コラム・週刊Blessed Life 171
人類はどこへ行くのか

新海 一朗(コラムニスト)

 人類の歴史は現在大きく変化し、驚異的な飛躍・発展を遂げる可能性が見えてきた、そういう段階に来ていると思われます。

 それを妨げてきた大きな要因は、人間自身の問題、すなわち人間のエゴです。
 人間の利己主義が無駄な争いを引き起こし、人間同士が争って対立し、果ては戦争の悲劇を幾度も体験しながら、それでも懲りずに、相も変わらず、殺戮(さつりく)の惨禍を現在も続けているという状態が、人類歴史の発展を阻害している根本原因です。

 経済的、技術的な側面から、人類歴史の発展史を見ると、石器時代を別にすれば、まず「農業人」としての人類の姿があり、それから農業依存を脱し、18世紀になるとさまざまな産業を興す時代に突入します。すなわち、「産業人」としての人類の姿が歴史舞台の主役を務めるようになります。

 これを別の言葉で表現するならば、「農業革命」(農業技術の発展とそれに伴う農業生産物の収穫増加)を経て、「産業革命」(工業化とエネルギー革命)へと進んできた人類の足取りであったと見ることができます。

 大きくは現在も産業革命の継続中であると言えますが、その中心が、いわゆる「技術革新」(イノベーション)であり、技術の発展が驚異的、画期的な新局面をもたらしつつあるという認識で共通しています。すなわちIT(情報技術、コンピューターやデータ通信をベースとする情報システム)、IoT(モノのインターネット、モノがインターネット経由で通信すること)、AI(人工知能、AIを活用したビジネス全体の変革)など、先端技術が人類社会の姿を変えつつあるということです。

 この段階を「(先端)技術人」の時代と呼ぶならば、人類の歴史は「農業人」「産業人」と続いて、現在「技術人」の時代に入っていると言うことができるでしょう。

 高度な「技術人」の時代(20世紀から21世紀)は、一般的な意味での技術が先鋭化してきており、それ故に技術革新(イノベーション)といわれるのですが、非常に高度化、あるいは超高度化した技術が世界を変える、人類社会の姿を変えるという意味を語るものです。
 人間が開発して生み出した科学技術が、逆に人間を奴隷化するといったイメージで語られるようになっているのです。

 果たしてそうでしょうか。

 これからの時代、何か得体の知れない科学技術の進歩が人間の生活全般を支配し、人間がまるでITやAIの奴隷のようになって、人知を超えた生き物のようなITやAIに支配される時代になるだろうと心配し、警告を与える人も少なくありません。
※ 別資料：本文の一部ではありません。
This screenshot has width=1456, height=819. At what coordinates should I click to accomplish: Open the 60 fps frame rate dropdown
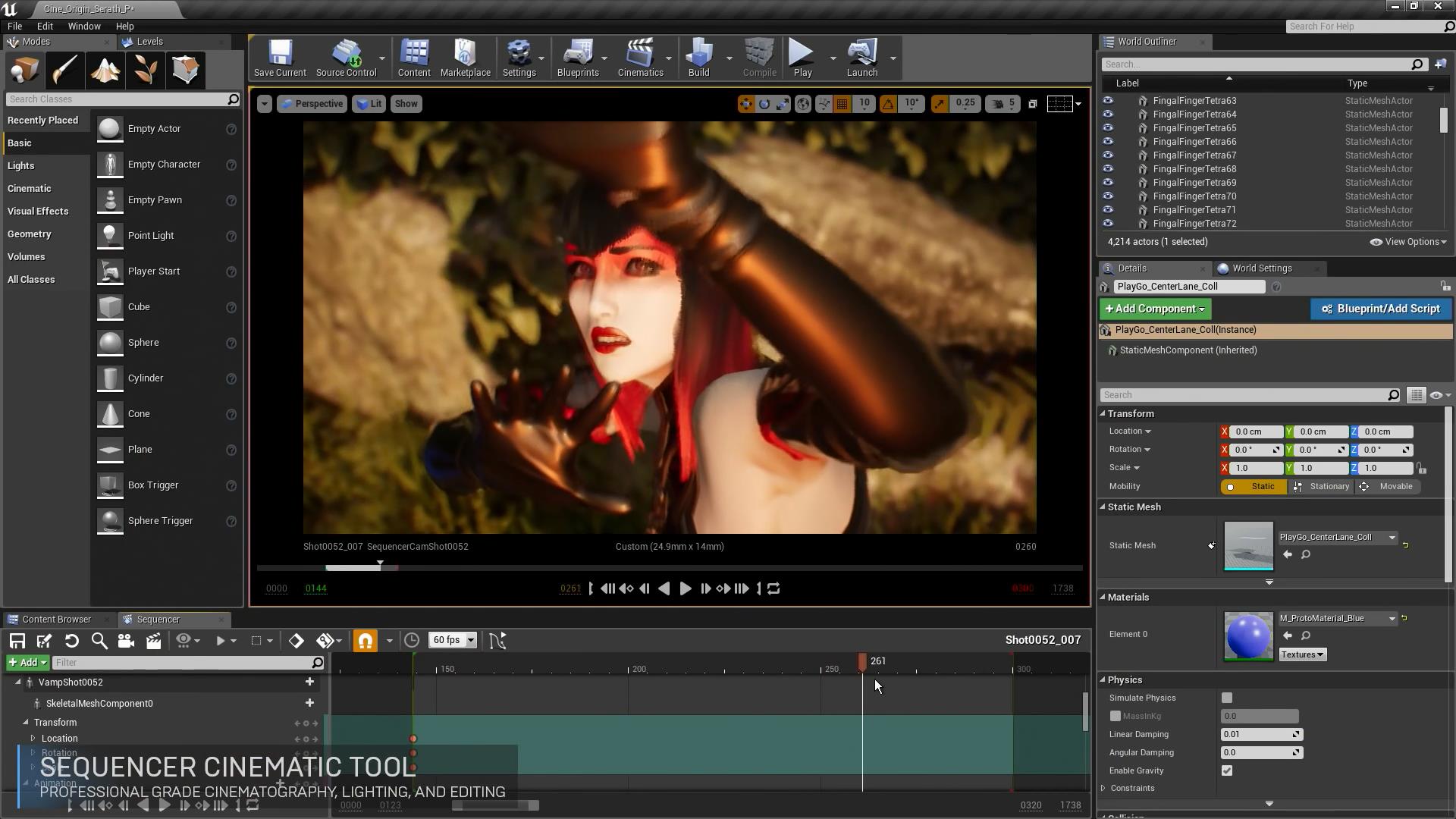[452, 640]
 中国はそのような実験を、国を挙げて行っているという見方もあります。
 AIで国民を監視し、国民の個人情報を全てデータ化して、国家の意思(共産党の意思)に反する者は直ちに処罰を受けるという国民総奴隷化社会に中国は突き進んでいるといった予測が行われたりしています。

 しかし神は、人類に主体的に生きる「自由意思」(原理原則を逸脱しない範囲で)を与えました。人間を奴隷として創ったわけではありません。
 人間に愛の喜び、創造の喜びに生きる自由を与えたのです。人間が心情的な(愛を源泉とする)存在である以上、人間がAIの奴隷になることはありません。愛はAIを超えた絶対的な情的な力であり、真の愛こそが世界を支配する唯一の力なのです。